____ Exercise input
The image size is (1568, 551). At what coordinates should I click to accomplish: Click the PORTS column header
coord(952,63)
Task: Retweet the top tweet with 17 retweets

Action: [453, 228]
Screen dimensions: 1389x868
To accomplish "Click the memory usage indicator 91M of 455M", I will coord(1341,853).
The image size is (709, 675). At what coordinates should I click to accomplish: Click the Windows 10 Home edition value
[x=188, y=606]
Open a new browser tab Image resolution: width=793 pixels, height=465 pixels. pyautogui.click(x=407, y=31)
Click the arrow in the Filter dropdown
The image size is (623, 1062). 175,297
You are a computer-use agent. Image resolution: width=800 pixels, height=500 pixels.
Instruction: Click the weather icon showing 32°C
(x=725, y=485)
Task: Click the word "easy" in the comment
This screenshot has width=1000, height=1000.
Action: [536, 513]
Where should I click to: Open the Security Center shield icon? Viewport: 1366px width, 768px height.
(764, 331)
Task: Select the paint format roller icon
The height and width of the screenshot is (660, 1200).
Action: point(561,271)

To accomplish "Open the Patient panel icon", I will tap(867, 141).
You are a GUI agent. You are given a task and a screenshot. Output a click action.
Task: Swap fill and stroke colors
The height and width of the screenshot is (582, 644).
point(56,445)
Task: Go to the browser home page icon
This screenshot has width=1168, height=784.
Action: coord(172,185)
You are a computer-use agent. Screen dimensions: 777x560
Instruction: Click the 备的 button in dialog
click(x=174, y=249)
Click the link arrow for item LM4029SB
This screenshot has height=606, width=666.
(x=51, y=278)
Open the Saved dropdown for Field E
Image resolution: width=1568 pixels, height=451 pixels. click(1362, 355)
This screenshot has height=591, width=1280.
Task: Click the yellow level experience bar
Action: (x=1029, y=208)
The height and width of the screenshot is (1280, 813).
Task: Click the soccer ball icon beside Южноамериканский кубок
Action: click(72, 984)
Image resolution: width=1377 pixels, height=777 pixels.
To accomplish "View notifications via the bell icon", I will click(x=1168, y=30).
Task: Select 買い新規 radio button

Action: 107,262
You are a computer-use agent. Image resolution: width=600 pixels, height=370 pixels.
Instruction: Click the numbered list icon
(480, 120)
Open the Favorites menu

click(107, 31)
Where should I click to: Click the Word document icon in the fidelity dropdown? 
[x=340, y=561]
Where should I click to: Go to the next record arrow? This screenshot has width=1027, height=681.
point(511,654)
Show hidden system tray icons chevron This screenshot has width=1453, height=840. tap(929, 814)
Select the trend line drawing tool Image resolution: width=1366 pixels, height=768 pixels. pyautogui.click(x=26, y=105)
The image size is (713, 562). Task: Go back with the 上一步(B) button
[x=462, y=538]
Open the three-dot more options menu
________
• **Exercise instructions**
Write out once more the lines above beginning at the line with "The image size is (713, 562)."; continue through the final line and stop there.

• **Task solution**
The image size is (713, 562). Task: Go back with the 上一步(B) button
[x=462, y=538]
Open the three-dot more options menu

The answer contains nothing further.